I found the following some time ago and saved it.  I wish I could give credit but the author is unknown to me.

What does it mean to have lived? Is living having a life determined by what we accumulate? If I have a “hot” car in my driveway, own a home with three extra bedrooms and a television the size of a drive-in movie screen, and live where a sea breeze blows through the tendrils of my perfectly colored, cut and coiffed hair does it mean I have lived more fully than the next? What if I don’t own anything, drive a “green” car, live in a rented modular home, hear owls and coyotes rather than seagulls and waves on my morning walk, drink tap water and Folgers rather than Pellegrino and Starbucks? 

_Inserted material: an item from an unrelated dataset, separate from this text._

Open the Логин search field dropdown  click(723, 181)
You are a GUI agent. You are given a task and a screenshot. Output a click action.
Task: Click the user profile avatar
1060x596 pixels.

Will I mean more to society if I join tax resentment “tea parties” rather than pay my fair share willingly; support the NRA rather than the EPA, wear diamonds rather than be a diamond in the rough; operate as a “compassionate conservative” rather than just being compassionate; support the booming plastic surgery industry rather than grow old gracefully; read Oprah and Dr. Phil instead of Steinbeck and Hemmingway; ignore the elderly rather than care for them; buy over-bred “pets” instead of rescuing abused and neglected animals?

Am I more loveable if I have the body of a top model or a playboy centerfold? Am I more entitled to find true love if I have never made any mistakes in life? Does the state of my wallet mean more than the depth of my character to the man of my dreams?

Is living defined by consuming or contributing?  Does being alive mean you gather things rather than experiences? Will the accumulation of wealth mean more in the end than offerings of generosity and love? Am I destined to just exist if I resist the temptations of getting rather than giving?

I can see the certainty of answers to these questions, hear a soft voice that encourages right rather than convenience, smell the freshness of humility over arrogance, taste the sweetness of generosity rather than greed, and feel the strength of compassion over cynicism.

Is living ignoring the needs and conditions of others or is it participating in your community, by voting for those who strive to help others rather than selfishly.

Will I be able to have the courage to go into the woods and build a deliberate life, to learn rather than preach, to exist simply with dignity, to learn to love myself so that others may follow, and to experience life as it is not as I desire it to be? And in the end will I be able to say that yes, I truly lived?